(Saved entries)

----

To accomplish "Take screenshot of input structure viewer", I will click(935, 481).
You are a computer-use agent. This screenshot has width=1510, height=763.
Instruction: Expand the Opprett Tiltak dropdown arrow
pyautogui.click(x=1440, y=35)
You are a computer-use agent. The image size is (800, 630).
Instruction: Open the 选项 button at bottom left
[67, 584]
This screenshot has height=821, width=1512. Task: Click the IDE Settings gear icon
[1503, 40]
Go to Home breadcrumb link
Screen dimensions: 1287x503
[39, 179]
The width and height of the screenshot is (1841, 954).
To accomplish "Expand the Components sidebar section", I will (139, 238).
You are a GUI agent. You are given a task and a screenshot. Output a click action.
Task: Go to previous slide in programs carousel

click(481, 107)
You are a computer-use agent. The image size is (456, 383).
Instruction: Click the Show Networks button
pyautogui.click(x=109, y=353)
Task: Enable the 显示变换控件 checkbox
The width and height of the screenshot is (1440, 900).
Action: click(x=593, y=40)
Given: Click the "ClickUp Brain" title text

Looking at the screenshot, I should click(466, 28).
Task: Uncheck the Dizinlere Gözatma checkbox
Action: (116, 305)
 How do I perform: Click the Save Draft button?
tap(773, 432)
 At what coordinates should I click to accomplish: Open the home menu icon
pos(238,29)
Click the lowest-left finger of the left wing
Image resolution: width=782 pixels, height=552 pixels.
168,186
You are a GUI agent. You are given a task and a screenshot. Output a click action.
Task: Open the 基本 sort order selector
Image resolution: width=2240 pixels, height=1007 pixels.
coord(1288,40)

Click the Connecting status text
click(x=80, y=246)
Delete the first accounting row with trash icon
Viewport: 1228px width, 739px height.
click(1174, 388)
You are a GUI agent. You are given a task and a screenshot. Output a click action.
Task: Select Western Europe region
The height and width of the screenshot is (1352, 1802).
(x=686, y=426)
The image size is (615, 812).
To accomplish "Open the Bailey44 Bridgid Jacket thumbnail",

----

WHAT TO WORK ON: The answer must be a single number: how many lines of the entries contain "will".

ANSWER TO THIS TASK: 2